§ **DATA RECORDS**:
==============================
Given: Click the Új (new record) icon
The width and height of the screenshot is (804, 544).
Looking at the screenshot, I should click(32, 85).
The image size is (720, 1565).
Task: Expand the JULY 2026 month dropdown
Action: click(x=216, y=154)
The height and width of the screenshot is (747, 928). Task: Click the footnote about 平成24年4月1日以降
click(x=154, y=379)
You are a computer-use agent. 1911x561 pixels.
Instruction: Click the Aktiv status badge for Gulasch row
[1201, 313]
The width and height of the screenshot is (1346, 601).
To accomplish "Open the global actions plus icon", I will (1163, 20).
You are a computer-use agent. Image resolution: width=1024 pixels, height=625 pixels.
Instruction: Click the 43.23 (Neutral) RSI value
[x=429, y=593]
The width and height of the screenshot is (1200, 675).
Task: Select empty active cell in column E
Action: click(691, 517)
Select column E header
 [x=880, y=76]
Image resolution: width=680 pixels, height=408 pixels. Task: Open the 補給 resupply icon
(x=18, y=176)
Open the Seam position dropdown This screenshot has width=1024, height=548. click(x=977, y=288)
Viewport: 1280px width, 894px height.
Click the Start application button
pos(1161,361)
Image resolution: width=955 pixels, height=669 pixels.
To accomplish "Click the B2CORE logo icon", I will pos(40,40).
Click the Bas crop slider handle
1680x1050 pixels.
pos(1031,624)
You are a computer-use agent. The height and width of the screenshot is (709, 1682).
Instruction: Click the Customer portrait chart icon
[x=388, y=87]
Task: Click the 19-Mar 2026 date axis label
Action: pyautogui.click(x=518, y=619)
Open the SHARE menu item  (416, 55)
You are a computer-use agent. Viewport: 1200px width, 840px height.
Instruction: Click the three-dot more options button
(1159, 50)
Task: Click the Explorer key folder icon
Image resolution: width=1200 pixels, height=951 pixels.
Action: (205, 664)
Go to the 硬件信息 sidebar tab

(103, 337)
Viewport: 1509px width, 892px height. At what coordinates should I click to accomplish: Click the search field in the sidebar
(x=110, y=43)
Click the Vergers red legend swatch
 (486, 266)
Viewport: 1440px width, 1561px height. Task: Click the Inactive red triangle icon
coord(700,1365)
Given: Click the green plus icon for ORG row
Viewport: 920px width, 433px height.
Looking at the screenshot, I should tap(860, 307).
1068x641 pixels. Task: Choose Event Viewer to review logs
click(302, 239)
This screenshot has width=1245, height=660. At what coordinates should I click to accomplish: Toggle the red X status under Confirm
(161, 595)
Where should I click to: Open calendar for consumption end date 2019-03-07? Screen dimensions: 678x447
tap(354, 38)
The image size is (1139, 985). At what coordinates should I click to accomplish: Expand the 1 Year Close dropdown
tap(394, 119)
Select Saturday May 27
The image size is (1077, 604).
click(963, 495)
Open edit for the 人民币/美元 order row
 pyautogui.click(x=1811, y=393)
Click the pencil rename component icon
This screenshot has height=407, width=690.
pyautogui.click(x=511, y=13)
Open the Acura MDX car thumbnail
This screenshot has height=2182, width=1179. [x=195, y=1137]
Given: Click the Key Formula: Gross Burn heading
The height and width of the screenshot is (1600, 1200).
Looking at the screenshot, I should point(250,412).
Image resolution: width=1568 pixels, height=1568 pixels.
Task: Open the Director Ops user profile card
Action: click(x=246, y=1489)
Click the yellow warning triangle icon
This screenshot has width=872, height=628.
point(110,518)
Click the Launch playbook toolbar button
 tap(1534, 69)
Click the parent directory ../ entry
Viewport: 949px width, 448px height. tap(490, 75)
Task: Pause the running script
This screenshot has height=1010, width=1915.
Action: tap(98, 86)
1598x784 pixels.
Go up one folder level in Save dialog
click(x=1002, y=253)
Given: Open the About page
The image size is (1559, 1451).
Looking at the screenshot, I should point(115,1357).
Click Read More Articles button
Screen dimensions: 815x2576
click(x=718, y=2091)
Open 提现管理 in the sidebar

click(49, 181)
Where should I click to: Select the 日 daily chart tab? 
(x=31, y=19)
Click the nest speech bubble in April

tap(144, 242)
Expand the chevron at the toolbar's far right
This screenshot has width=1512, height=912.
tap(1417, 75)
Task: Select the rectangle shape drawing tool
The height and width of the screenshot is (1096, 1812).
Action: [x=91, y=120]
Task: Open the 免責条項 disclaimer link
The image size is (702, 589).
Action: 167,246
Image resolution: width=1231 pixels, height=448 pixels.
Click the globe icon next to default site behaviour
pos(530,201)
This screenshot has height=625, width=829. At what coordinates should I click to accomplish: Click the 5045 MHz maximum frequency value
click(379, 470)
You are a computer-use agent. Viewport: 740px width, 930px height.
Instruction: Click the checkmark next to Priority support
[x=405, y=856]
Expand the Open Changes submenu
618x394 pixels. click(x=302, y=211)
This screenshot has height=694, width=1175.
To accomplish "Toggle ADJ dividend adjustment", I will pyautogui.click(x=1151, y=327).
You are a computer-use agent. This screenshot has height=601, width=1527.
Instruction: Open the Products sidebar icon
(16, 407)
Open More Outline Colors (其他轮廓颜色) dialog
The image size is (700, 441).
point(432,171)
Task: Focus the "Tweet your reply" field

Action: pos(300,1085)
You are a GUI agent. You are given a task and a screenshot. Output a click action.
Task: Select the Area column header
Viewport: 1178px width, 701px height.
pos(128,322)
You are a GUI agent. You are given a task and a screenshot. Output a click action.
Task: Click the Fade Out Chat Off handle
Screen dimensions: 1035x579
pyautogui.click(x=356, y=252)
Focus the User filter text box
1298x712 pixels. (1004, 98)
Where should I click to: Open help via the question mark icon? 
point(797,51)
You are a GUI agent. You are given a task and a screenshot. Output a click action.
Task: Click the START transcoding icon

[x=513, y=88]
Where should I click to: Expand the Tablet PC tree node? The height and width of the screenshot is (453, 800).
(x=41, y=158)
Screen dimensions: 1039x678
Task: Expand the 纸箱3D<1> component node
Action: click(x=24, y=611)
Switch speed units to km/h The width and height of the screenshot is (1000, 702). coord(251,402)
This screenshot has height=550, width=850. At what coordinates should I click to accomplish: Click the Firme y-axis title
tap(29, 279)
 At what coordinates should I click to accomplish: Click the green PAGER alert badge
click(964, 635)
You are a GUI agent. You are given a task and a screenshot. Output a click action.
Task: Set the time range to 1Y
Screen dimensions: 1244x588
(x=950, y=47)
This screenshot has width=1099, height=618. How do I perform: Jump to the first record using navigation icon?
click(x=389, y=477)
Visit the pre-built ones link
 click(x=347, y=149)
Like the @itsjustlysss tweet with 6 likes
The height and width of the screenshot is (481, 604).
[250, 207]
==============================
§ **REQUIREMENT**:
In the answer, the listing above should be restated word for word.

§ **RESULT FOR THIS EXERCISE**:
Given: Click the Új (new record) icon
The width and height of the screenshot is (804, 544).
Looking at the screenshot, I should click(32, 85).
The image size is (720, 1565).
Task: Expand the JULY 2026 month dropdown
Action: click(x=216, y=154)
The height and width of the screenshot is (747, 928). Task: Click the footnote about 平成24年4月1日以降
click(x=154, y=379)
You are a computer-use agent. 1911x561 pixels.
Instruction: Click the Aktiv status badge for Gulasch row
[1201, 313]
The width and height of the screenshot is (1346, 601).
To accomplish "Open the global actions plus icon", I will (1163, 20).
You are a computer-use agent. Image resolution: width=1024 pixels, height=625 pixels.
Instruction: Click the 43.23 (Neutral) RSI value
[x=429, y=593]
The width and height of the screenshot is (1200, 675).
Task: Select empty active cell in column E
Action: click(691, 517)
Select column E header
 [x=880, y=76]
Image resolution: width=680 pixels, height=408 pixels. Task: Open the 補給 resupply icon
(x=18, y=176)
Open the Seam position dropdown This screenshot has width=1024, height=548. click(x=977, y=288)
Viewport: 1280px width, 894px height.
Click the Start application button
pos(1161,361)
Image resolution: width=955 pixels, height=669 pixels.
To accomplish "Click the B2CORE logo icon", I will pos(40,40).
Click the Bas crop slider handle
1680x1050 pixels.
pos(1031,624)
You are a computer-use agent. The height and width of the screenshot is (709, 1682).
Instruction: Click the Customer portrait chart icon
[x=388, y=87]
Task: Click the 19-Mar 2026 date axis label
Action: pyautogui.click(x=518, y=619)
Open the SHARE menu item  (416, 55)
You are a computer-use agent. Viewport: 1200px width, 840px height.
Instruction: Click the three-dot more options button
(1159, 50)
Task: Click the Explorer key folder icon
Image resolution: width=1200 pixels, height=951 pixels.
Action: (205, 664)
Go to the 硬件信息 sidebar tab

(103, 337)
Viewport: 1509px width, 892px height. At what coordinates should I click to accomplish: Click the search field in the sidebar
(x=110, y=43)
Click the Vergers red legend swatch
 (486, 266)
Viewport: 1440px width, 1561px height. Task: Click the Inactive red triangle icon
coord(700,1365)
Given: Click the green plus icon for ORG row
Viewport: 920px width, 433px height.
Looking at the screenshot, I should tap(860, 307).
1068x641 pixels. Task: Choose Event Viewer to review logs
click(302, 239)
This screenshot has width=1245, height=660. At what coordinates should I click to accomplish: Toggle the red X status under Confirm
(161, 595)
Where should I click to: Open calendar for consumption end date 2019-03-07? Screen dimensions: 678x447
tap(354, 38)
The image size is (1139, 985). At what coordinates should I click to accomplish: Expand the 1 Year Close dropdown
tap(394, 119)
Select Saturday May 27
The image size is (1077, 604).
click(963, 495)
Open edit for the 人民币/美元 order row
 pyautogui.click(x=1811, y=393)
Click the pencil rename component icon
This screenshot has height=407, width=690.
pyautogui.click(x=511, y=13)
Open the Acura MDX car thumbnail
This screenshot has height=2182, width=1179. [x=195, y=1137]
Given: Click the Key Formula: Gross Burn heading
The height and width of the screenshot is (1600, 1200).
Looking at the screenshot, I should point(250,412).
Image resolution: width=1568 pixels, height=1568 pixels.
Task: Open the Director Ops user profile card
Action: click(x=246, y=1489)
Click the yellow warning triangle icon
This screenshot has width=872, height=628.
point(110,518)
Click the Launch playbook toolbar button
 tap(1534, 69)
Click the parent directory ../ entry
Viewport: 949px width, 448px height. tap(490, 75)
Task: Pause the running script
This screenshot has height=1010, width=1915.
Action: tap(98, 86)
1598x784 pixels.
Go up one folder level in Save dialog
click(x=1002, y=253)
Given: Open the About page
The image size is (1559, 1451).
Looking at the screenshot, I should point(115,1357).
Click Read More Articles button
Screen dimensions: 815x2576
click(x=718, y=2091)
Open 提现管理 in the sidebar

click(49, 181)
Where should I click to: Select the 日 daily chart tab? 
(x=31, y=19)
Click the nest speech bubble in April

tap(144, 242)
Expand the chevron at the toolbar's far right
This screenshot has width=1512, height=912.
tap(1417, 75)
Task: Select the rectangle shape drawing tool
The height and width of the screenshot is (1096, 1812).
Action: [x=91, y=120]
Task: Open the 免責条項 disclaimer link
The image size is (702, 589).
Action: 167,246
Image resolution: width=1231 pixels, height=448 pixels.
Click the globe icon next to default site behaviour
pos(530,201)
This screenshot has height=625, width=829. At what coordinates should I click to accomplish: Click the 5045 MHz maximum frequency value
click(379, 470)
You are a computer-use agent. Viewport: 740px width, 930px height.
Instruction: Click the checkmark next to Priority support
[x=405, y=856]
Expand the Open Changes submenu
618x394 pixels. click(x=302, y=211)
This screenshot has height=694, width=1175.
To accomplish "Toggle ADJ dividend adjustment", I will pyautogui.click(x=1151, y=327).
You are a computer-use agent. This screenshot has height=601, width=1527.
Instruction: Open the Products sidebar icon
(16, 407)
Open More Outline Colors (其他轮廓颜色) dialog
The image size is (700, 441).
point(432,171)
Task: Focus the "Tweet your reply" field

Action: pos(300,1085)
You are a GUI agent. You are given a task and a screenshot. Output a click action.
Task: Select the Area column header
Viewport: 1178px width, 701px height.
pos(128,322)
You are a GUI agent. You are given a task and a screenshot. Output a click action.
Task: Click the Fade Out Chat Off handle
Screen dimensions: 1035x579
pyautogui.click(x=356, y=252)
Focus the User filter text box
1298x712 pixels. (1004, 98)
Where should I click to: Open help via the question mark icon? 
point(797,51)
You are a GUI agent. You are given a task and a screenshot. Output a click action.
Task: Click the START transcoding icon

[x=513, y=88]
Where should I click to: Expand the Tablet PC tree node? The height and width of the screenshot is (453, 800).
(x=41, y=158)
Screen dimensions: 1039x678
Task: Expand the 纸箱3D<1> component node
Action: click(x=24, y=611)
Switch speed units to km/h The width and height of the screenshot is (1000, 702). coord(251,402)
This screenshot has height=550, width=850. At what coordinates should I click to accomplish: Click the Firme y-axis title
tap(29, 279)
 At what coordinates should I click to accomplish: Click the green PAGER alert badge
click(964, 635)
You are a GUI agent. You are given a task and a screenshot. Output a click action.
Task: Set the time range to 1Y
Screen dimensions: 1244x588
(x=950, y=47)
This screenshot has width=1099, height=618. How do I perform: Jump to the first record using navigation icon?
click(x=389, y=477)
Visit the pre-built ones link
 click(x=347, y=149)
Like the @itsjustlysss tweet with 6 likes
The height and width of the screenshot is (481, 604).
[250, 207]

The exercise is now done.